*TÂCHES À FAIRE*
1) Répondez s'il vous plaît à ces questions sur le texte consacré à la construction européenne :
(a) Quel traité a institutionnalisé le Conseil européen ?
(b) À quel journaliste le porte-parole de la Commission s'adresse-t-il ?
(c) Que désignent les « PME » dans la théorie de l'ancien ambassadeur de Suède ?
2) Reprenez le texte consacré à la construction européenne et poursuivez-le après sa dernière phrase.

*DOCUMENT*
Depuis des années, l’Europe se construit sous l’impulsion des sommets des chefs d’Etats et de gouvernements. L’institutionnalisation du Conseil européen dans le traité de Lisbonne a été la consécration de cette réalité. L’Europe des diplomates a ainsi encore plus pris le pas sur la Commission et le Parlement.
C’est encore le cas sur la question de la réaction à la tentative d’attentat ayant eu lieu dans le Thalys. Le porte-parole de la Commission explique au journaliste Christian Spillmann qu’il ne « voit pas de conflit entre ces rencontres [bilatérales] et les processus communautaires » (vers 8’05). C’est une réponse pragmatique... du fait de la faiblesse de la Commission sur cette question face aux Etats membres.
En effet, dans une Europe à 28, le processus décisionnel est considérablement alourdi par le consensus à obtenir. C’est difficile de se mettre d’accord à deux, à vingt-huit, cela l’est encore plus. Par conséquent, il y a une tendance forte à ce que les réunions bilatérales aient lieu avant pour maximiser les chances de consensus avant la réunion officielle.
Sur le papier, pourquoi pas. Seulement, en réalité, il s’agit d’un encouragement au morcellement de l’Europe. Par exemple, l’ancien ambassadeur de Suède a développé une théorie selon laquelle les « PME » (les « petits et moyens pays » européens) devaient se méfier du couple franco-allemand. A raison, le poids économique de Berlin et Paris est tel qu’une fois qu’ils ont pris une décision, difficile pour les autres de contre-carrer leur position.

*DONNÉES RÉPERTORIÉES*
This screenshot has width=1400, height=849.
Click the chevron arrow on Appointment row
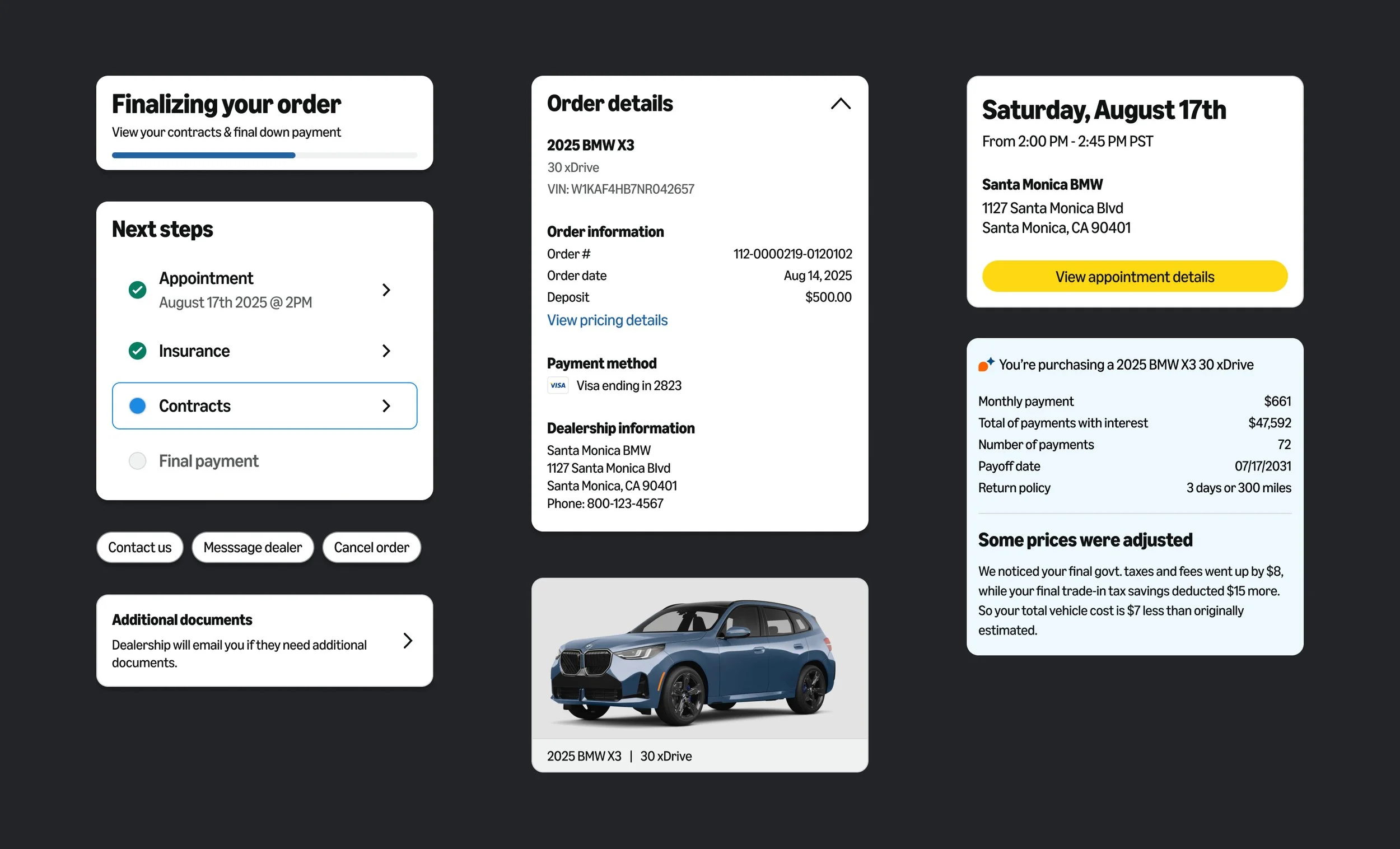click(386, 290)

---

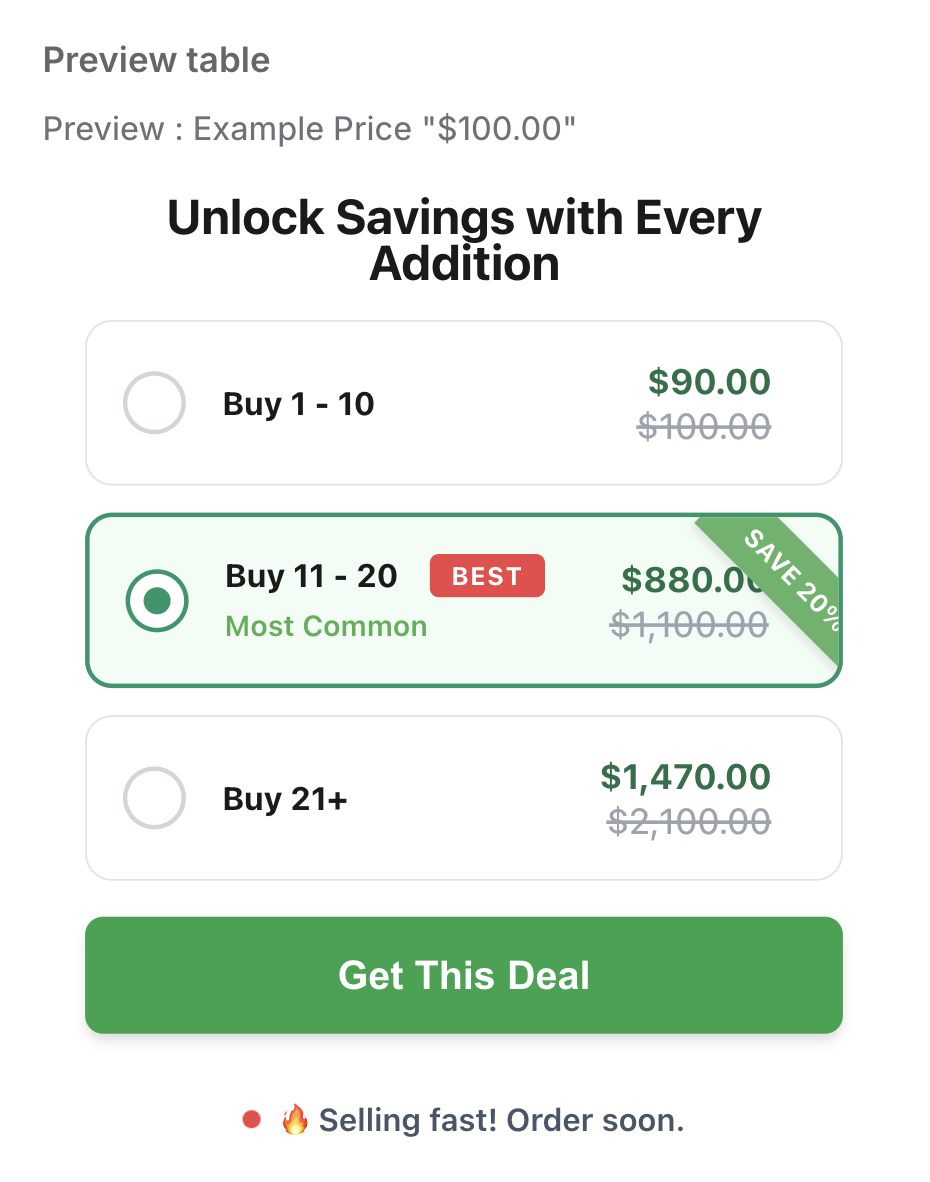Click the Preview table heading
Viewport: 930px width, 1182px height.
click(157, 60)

*RÉPONSES DANS L'ORDRE*
1)
(a) Le traité de Lisbonne.
(b) Christian Spillmann.
(c) Les « petits et moyens pays » européens.

2)
Or, ceci n’est pas une démocratie. Certes, cela respecte les lois de la démocratie internationale dans cette Europe-ONU que devient jour après jour l’Union européenne. Mais ceci ne permet pas de trouver de réelles solutions politiques. Surtout en cas d’urgence. Par exemple sur les migrants, malgré les 3000 personnes mortes en Méditerranée en 2014, il n’y a toujours pas de décisions prises. Ceci est logique dans le cadre de discussions entre diplomates ou techniciens. La Commission a beau avoir mis des propositions sur la table, il n’y a toujours pas de solution européenne. Pire, on s’écharpe sur 40 000 réfugiés alors que nous sommes 500 millions d’Européens. La Hongrie dresse un mur avec un potentiel futur Etat membre, la Serbie. En Allemagne, des centres d’accueil pour les réfugiés sont régulièrement brûlés.
L’Europe du bilatéralisme n’est donc ni juste vis-à-vis des pays plus petits que la France et l’Allemagne, ni utile pour aboutir rapidement à des solutions. Ce qui nous amène aussi à constater qu’il n’y a pas réellement de stratégie européenne sur les migrants. Ni Europe forteresse, ni Europe accueillante, chaque pays décide comment il gère cette question. Cette absence d’Europe est catastrophique et est en train de casser toute solidarité européenne.
Ce qui manque aujourd’hui à l’Union européenne, c’est une visibilité politique. Pour les citoyens, rien n’est clair et ils ont en plus le sentiment qu’ils n’ont pas de prise sur ce sujet. On voudrait faire le terreau du nationalisme, on ne s’y prendrait pas autrement.
1. Le 28 août 2015 à 17:40, par POTY Jacqueline et François En réponse à : L’Europe du bilatéralisme, est-ce vraiment l’Europe ?
Tant qu’il n’y aura pas d’Europe une majorité démocratique conduite par la France et l’Allemagne essaiera de s’entendre sur un minimum de solution. Les autres pays européens pourront choisir entre les solutions utopiques et conservatrices.Qui est responsable pour la politique européenne pour être jugé par l’histoire ?
2. Le 28 août 2015 à 17:52, par POTY Jacqueline et François En réponse à : L’Europe du bilatéralisme, est-ce vraiment l’Europe ?
Tant qu’il n’y aura pas d’Europe politique la majorité démocratique se constituera autour de la France et de l’Allemagne et les solutions minima seront adoptées. Le reste de l’Europe pourra se promener entre les solutions les plus utopiques ou les plus archaïques. Qui dirige la politique de l’Europe ? L’histoire aura bien du mal à juger le responsable !
3. Le 30 août 2015 à 16:07, par GIRAUD jean-guy En réponse à : L’Europe du bilatéralisme, est-ce vraiment l’Europe ?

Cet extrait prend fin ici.